* [LISTED RECORDS]:
## begin

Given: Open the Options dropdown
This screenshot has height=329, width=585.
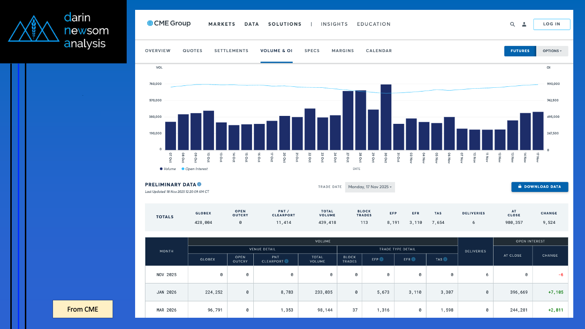Looking at the screenshot, I should coord(552,51).
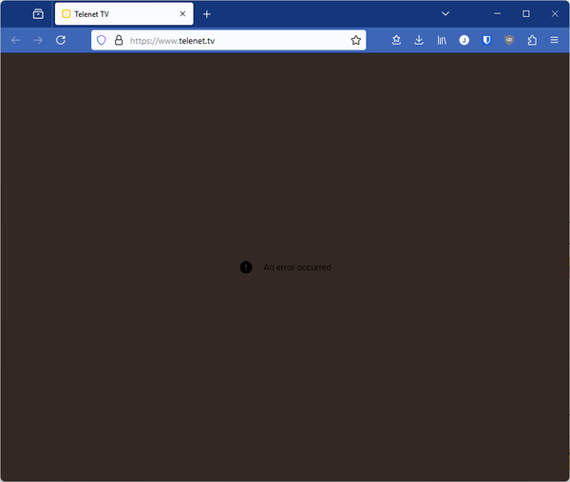The height and width of the screenshot is (482, 570).
Task: Show the Downloads panel
Action: coord(419,40)
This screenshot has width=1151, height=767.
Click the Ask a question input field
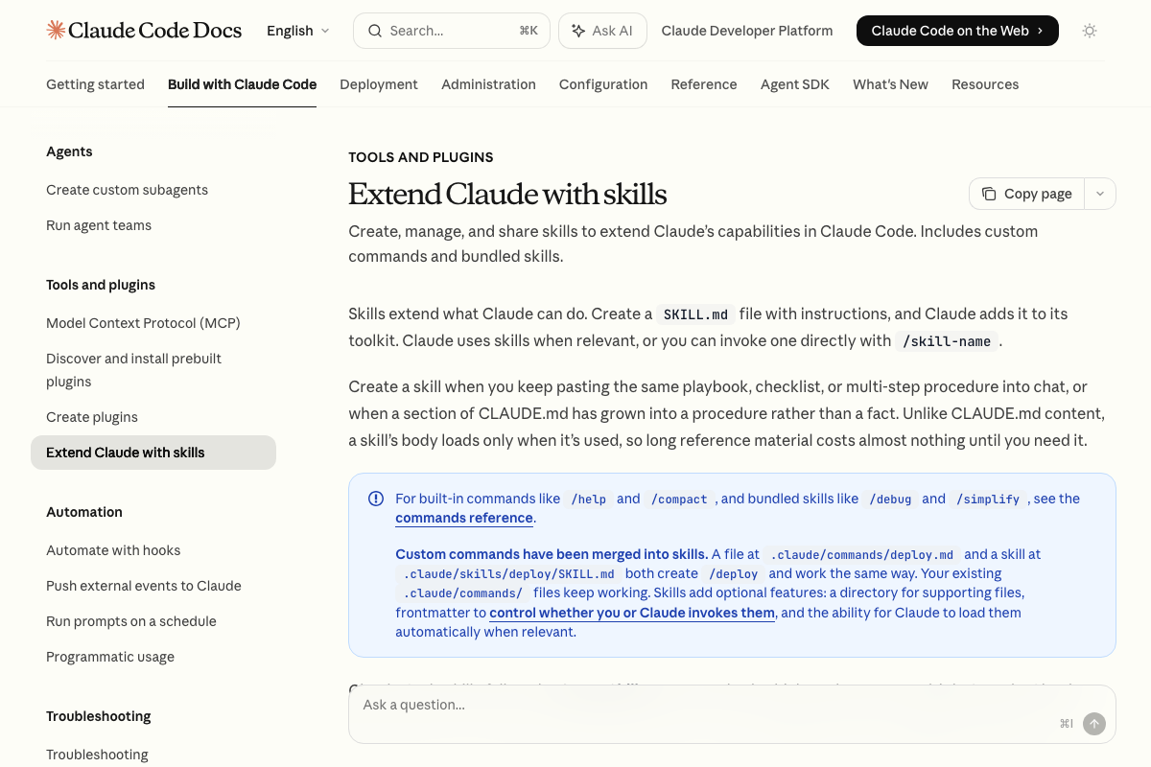576,705
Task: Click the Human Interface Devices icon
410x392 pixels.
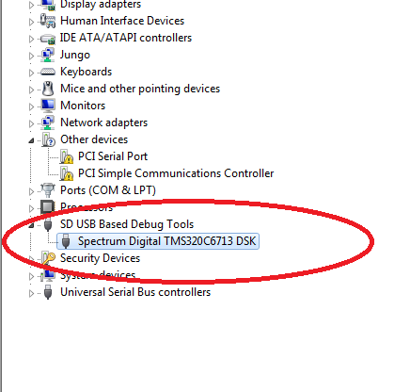Action: pyautogui.click(x=48, y=21)
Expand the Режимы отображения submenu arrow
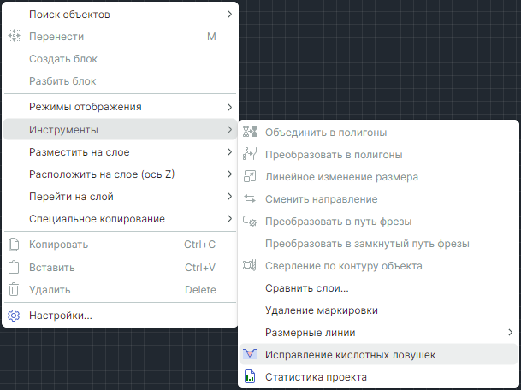Viewport: 521px width, 390px height. coord(229,107)
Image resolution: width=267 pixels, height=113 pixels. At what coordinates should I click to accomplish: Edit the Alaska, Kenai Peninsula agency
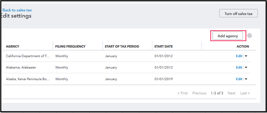[x=239, y=79]
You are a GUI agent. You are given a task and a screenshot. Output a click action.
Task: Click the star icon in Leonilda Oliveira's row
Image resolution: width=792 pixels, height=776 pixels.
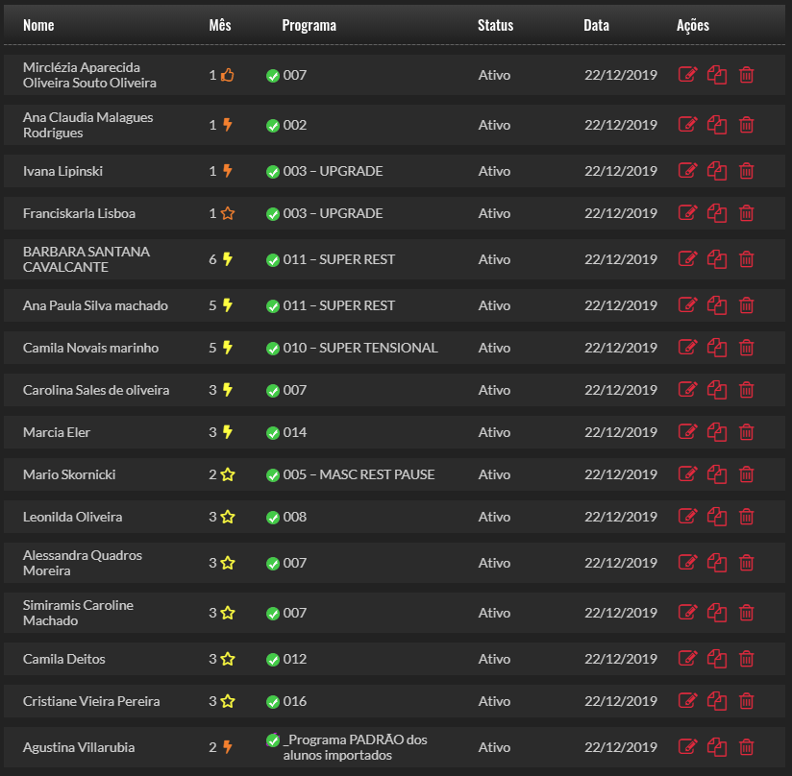tap(228, 517)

## end

* [REQUIREMENT]:
Rewrite all of the material above, replacing "Image resolution" with "Screen size" everywhere it occurs and keeping everything else the same. Leave out the pictures.

* [ANSWER TO THIS EXERCISE]:
Given: Open the Options dropdown
This screenshot has height=329, width=585.
Looking at the screenshot, I should coord(552,51).
The height and width of the screenshot is (482, 570).
Task: Show the Downloads panel
Action: coord(419,40)
This screenshot has width=1151, height=767.
Click the Ask a question input field
576,705
Task: Click the Human Interface Devices icon
410x392 pixels.
Action: pyautogui.click(x=48, y=21)
Expand the Режимы отображения submenu arrow
Viewport: 521px width, 390px height. coord(229,107)
Screen size: width=267 pixels, height=113 pixels. At what coordinates should I click to accomplish: Edit the Alaska, Kenai Peninsula agency
[x=239, y=79]
You are a GUI agent. You are given a task and a screenshot. Output a click action.
Task: Click the star icon in Leonilda Oliveira's row
Screen size: width=792 pixels, height=776 pixels.
tap(228, 517)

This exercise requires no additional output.